Il sussurro morbido e carezzevole contraddiceva il significato delle parole. Il capo di Shin si abbassò e si scosse.
“Falla
finita” ringhiò a bassa voce... degno di un cucciolo di Byakuen o di
uno squaletto, si trovò a pensare Kongo, il sorriso che si accresceva
ancora.
“Perché dovrei? Sono ancora il tuo padrone, dopotutto”.
Era
più forte di lui, non sapeva trattenersi; quella situazione si rivelava
troppo stuzzicante... come stuzzicanti erano gli istinti del suo
corpo... e della sua mente. Ancora la vocina interiore continuava a
suggerirgli:
“Fermati Shu di Kongo... sei già andato troppo oltre, le cose rischieranno di degenerare se non dai loro un freno”.
La sua coscienza?
Eppure... eppure...
“Dopo tutto quel che è accaduto in casa, hai ancora voglia di fare il cretino?”
Shin
gli parve un po' esasperato, un po' rassegnato... ma anche un po'
arrendevole... e forse curioso. E anche Shu era curioso... di
sperimentare quanto in là la sua fochetta gli avrebbe concesso di
spingersi. Curiosità... certo... semplice curiosità... non gli avrebbe
di sicuro fatto del male... eppure... c'era qualcosa nell'atmosfera,
nella situazione... anche nell'atteggiamento di Shin... che lo induceva
a non volersi porre troppe domande, a non volersi neanche dare dei
limiti o prendere in considerazione freni inibitori.
“Qui
non siamo in casa...” Tono insinuante... con un passo si portò al
fianco di Shin, “sei ancora in mio potere... posso far finta di niente
in presenza degli altri ma qui, da soli, nulla ci impedisce... mi
impedisce... di continuare a giocare...”
Shin
si spostò, scrutandolo con un breve sguardo obliquo, per poi riportare
gli occhi alle acque scure. Shu fece un passo laterale e le loro spalle
si sfiorarono di nuovo:
“Se
molli tutto adesso, se non porterai fino in fondo questa cosa, sarà
come se non avessi rispettato i termini e la fatica che hai impiegato
finora sarà stata vana”.
“Stai
rimescolando le cose a tuo comodo” sbottò Suiko, girò su se stesso e
nell'allontanarsi gli diede una spinta. Colto di sorpresa, Kongo
barcollò pericolosamente e gli ci volle tutta la sua capacità di
reazione per riprendere il controllo del proprio equilibrio e non
cadere in acqua.
Shin
aveva già messo i piedi sul prato e Shu fu lesto a raggiungerlo in
pochi balzi, gli girò intorno e gli si piazzò davanti, sfidando lo
sguardo tagliente ed irrequieto di quegli occhi tanto belli, in grado
di fargli girare la testa... ed in effetti gli girava, era come
trascinato da un vortice... un vortice d'acqua e passione. Ridacchiò.
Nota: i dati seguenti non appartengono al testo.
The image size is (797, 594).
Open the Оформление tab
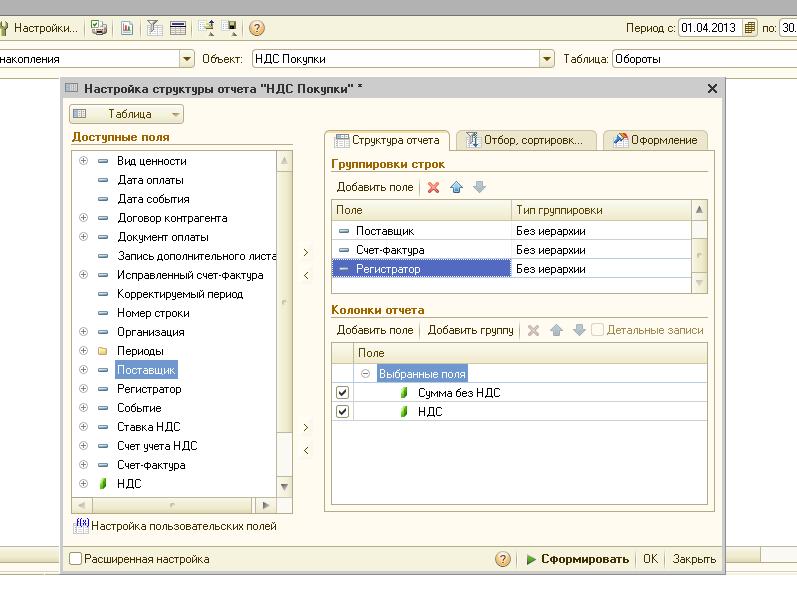tap(656, 140)
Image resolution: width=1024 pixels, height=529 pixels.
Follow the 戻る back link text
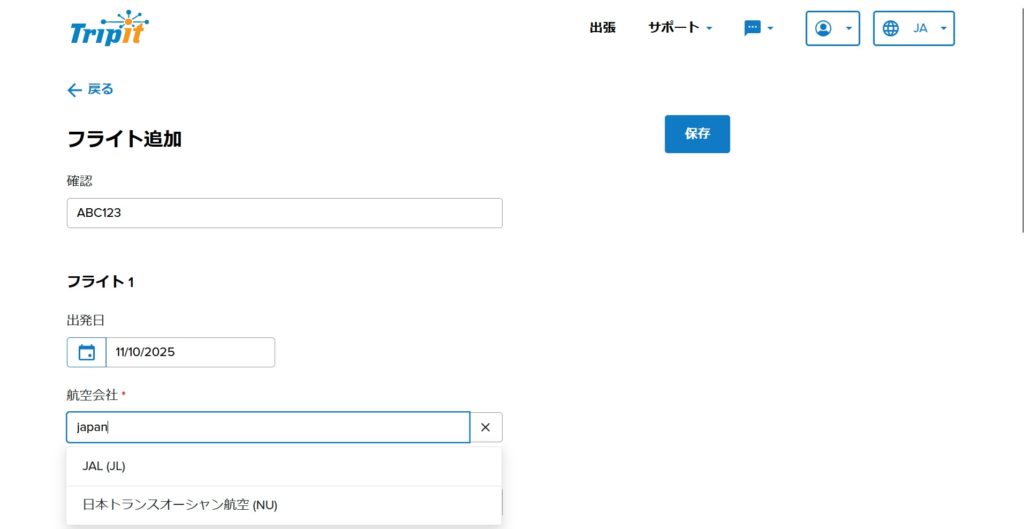(x=100, y=90)
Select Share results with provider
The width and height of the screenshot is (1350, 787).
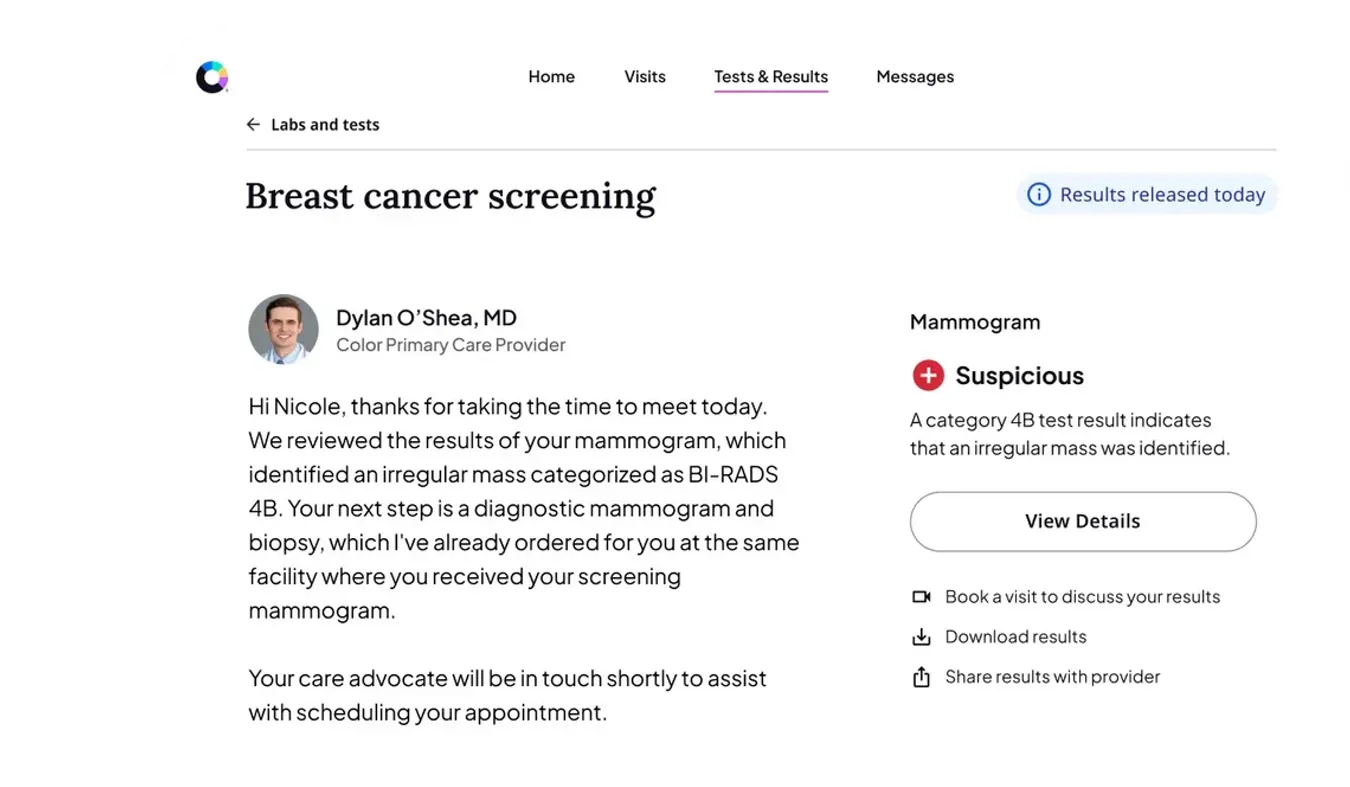[1052, 677]
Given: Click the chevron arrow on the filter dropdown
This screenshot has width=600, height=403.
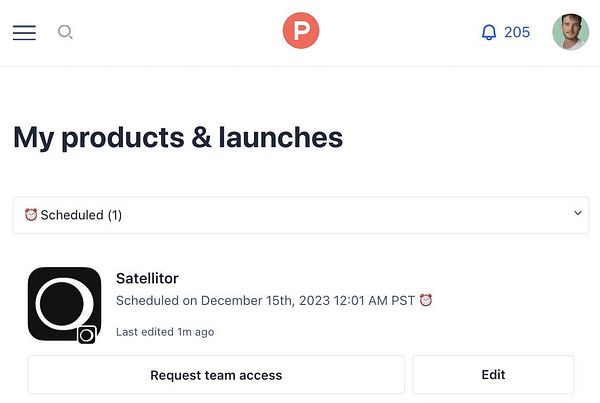Looking at the screenshot, I should coord(577,213).
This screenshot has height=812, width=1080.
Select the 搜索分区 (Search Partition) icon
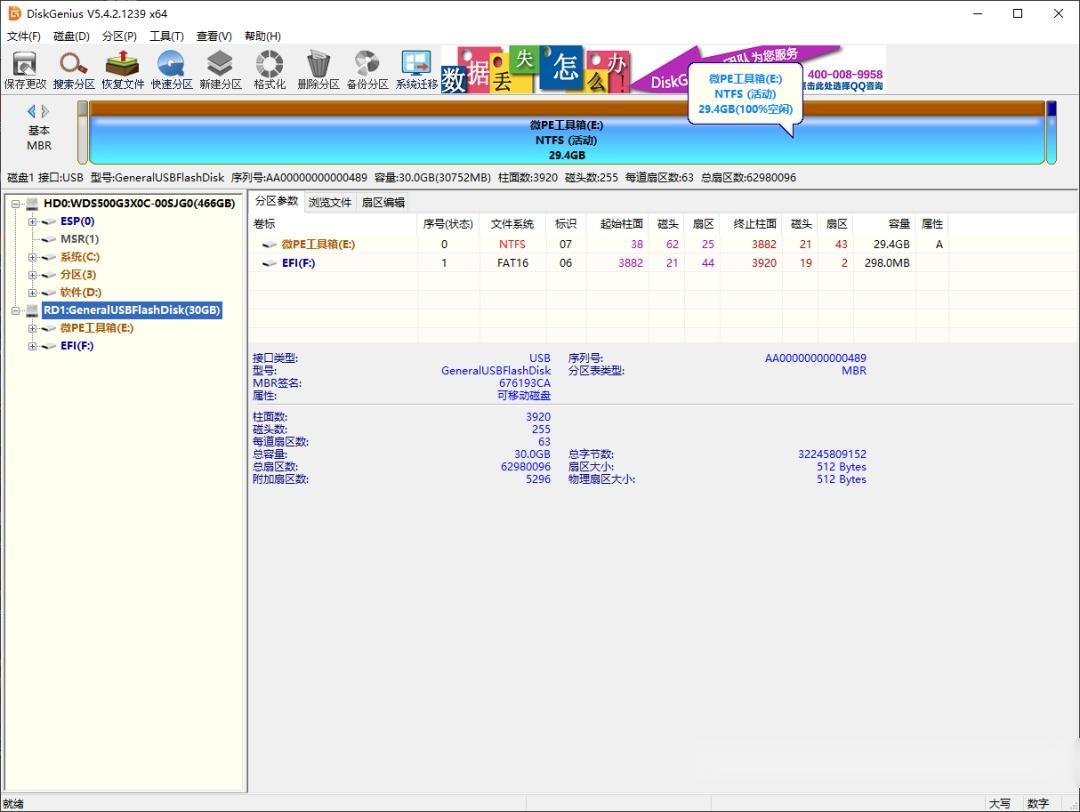pos(72,68)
“La vuoi smettere di sfuggirmi?”
Un
passo verso di lui, i loro nasi che si sfiorarono, i corpi prossimi ad
aderire. La voce di Kongo si abbassò, si mutò in un sussurro che fece
sgranare gli occhi di Suiko:
“Altrimenti diventerò molto severo... e dovrò punirti... lo sai?”
Suiko puntò le mani sul suo petto e lo spinse lontano da sé:
“Ti ho detto che la devi smettere, non sto scherzando, Shu!”
In
altri momenti Kongo si sarebbe fermato, quello sguardo, quel tono,
quella... paura... che si diramava da Shin sottoforma di energia
negativa... tutto questo e anche molto meno sarebbe stato sufficiente a
farlo smettere di scherzare, di giocare... di fare qualunque cosa si
fosse messo in testa... ma quello non era un momento normale e si
ritrovò a serrare le proprie dita poco sotto le spalle di Shin:
“Neanche io sto scherzando... proprio per niente...”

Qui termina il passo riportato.